By Ron Unger
At least here and there, mental health authorities are recognizing that it is a problem that people in the public mental health system are dying 25 years earlier than the average person, and they are starting to talk about it. (For more information on these death rates, see this power point presentation) But while they are often willing to talk about how to reduce death by improving medical care or reducing smoking, they are often much less likely to discuss the role of neuroleptic (”anti-psychotic”) medication in causing many of the deaths, or how to reduce that impact.
Below is a list of suggestions that if followed could really reduce deaths from neuroleptics, by attempting as much as possible to safely reduce their use, and substitute alternatives wherever possible. You might take this list to your local mental health administrator.
Let consumers know that we want to collaborate with them in safely minimizing the use of neuroleptics. Let them know that our success in this will partly depend on their willingness to use alternatives and to learn more about other ways of managing their issues.
Make sure consumers are fully informed about the risks to their health from taking neuroleptics, so they are more likely to be interested in working to reduce their use, and so they don’t end up being exposed to risks from neuroleptics without informed consent. (This means not just telling them once, but making sure they really “get it” about the risks.)
Provide groups to educate consumers in how to shift to relying more on alternatives to medications, so they will experience less need for medications.

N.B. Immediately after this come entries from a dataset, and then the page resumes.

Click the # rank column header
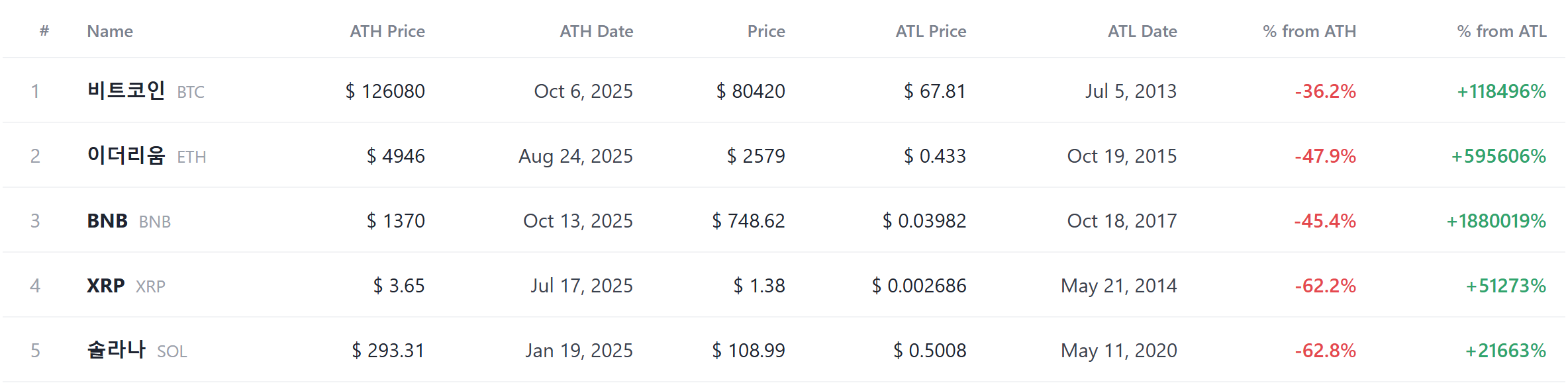This screenshot has width=1568, height=385. (44, 30)
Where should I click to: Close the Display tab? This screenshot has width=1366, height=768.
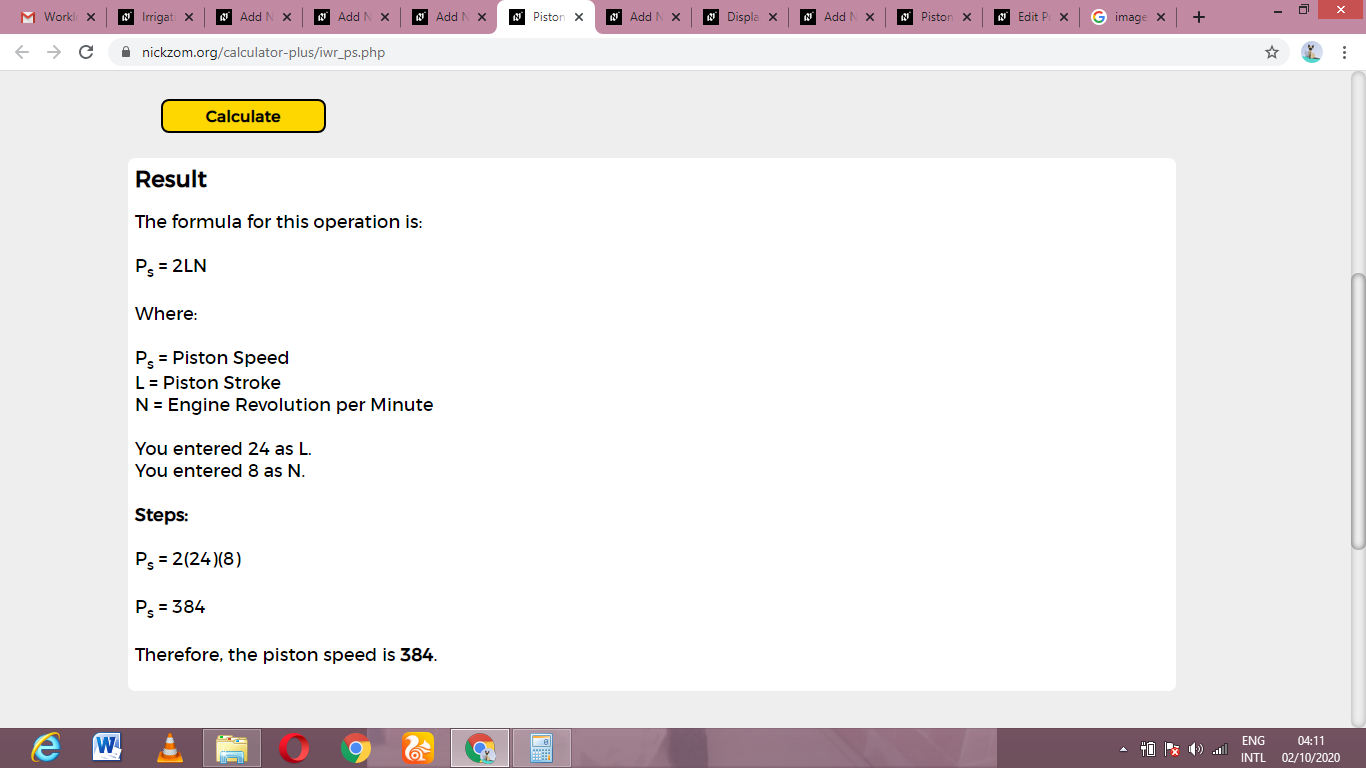coord(773,17)
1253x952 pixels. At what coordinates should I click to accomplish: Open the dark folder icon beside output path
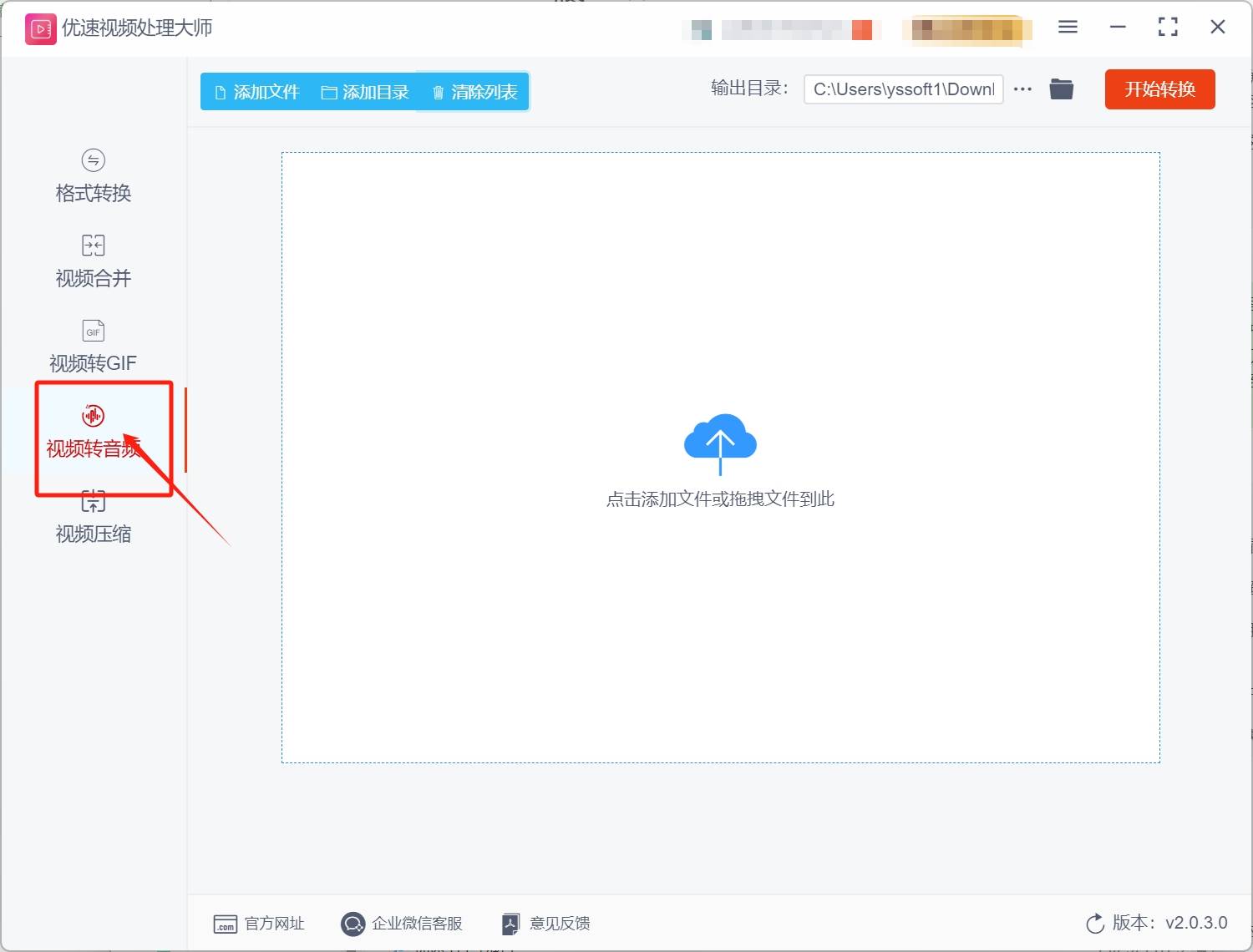[x=1061, y=89]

Provide written material that educates consumers on how to shift to relying more on alternatives to medications.
Attempt to identify types of clients who are currently getting started on neuroleptics, but where alternative approaches that are available in the community might work if tried. Figure out how to encourage trying these alternatives and giving them a reasonable chance to work before neuroleptics are tried.
Identify clients who may have needed a certain level of neuroleptics in the past, but who now might possibly do well with less or no neuroleptics. Work out with them a process of weaning off, which would include assistance in handling withdrawal reactions and with gradually shifting to alternate forms of coping. Have a good relapse plan in place which includes the possibility of resuming higher levels of medication as one option, if necessary.
Specifically avoid using forms of psychoeducation that imply that certain forms of mental problems can only be handled by medication, as these discourage attempts to handle the problems in other ways. Instead, always frame medication as a possibly temporary measure, which could become unnecessary in the future if other forms of coping become more successful.
Make sure consumers are informed about the likelihood of withdrawal effects when neuroleptics are discontinued abruptly (the fact that relapse is 3-5 times more likely in abrubt withdrawal.) This will help consumers avoid mistaking withdrawal effects for a need to constantly maintain medication.
Make sure alternative treatments are as available in the community as possible. For example, make sure that clinicians are available who are trained in psychological approaches to psychosis, so they don’t just see “more medication” as the only option when a client experiences a psychotic symptom.
Rather than just focus on the risk to clients of reducing or getting off neuroleptic medications, acknowledge that risks of reducing or getting off must be weighed against the possibly life threatening consequences of staying on the medications, and acknowledge that the balance of risk is different for each person, and varies as well over time. For example, trying a reduction may be too risky at one point in time, but may make good sense later.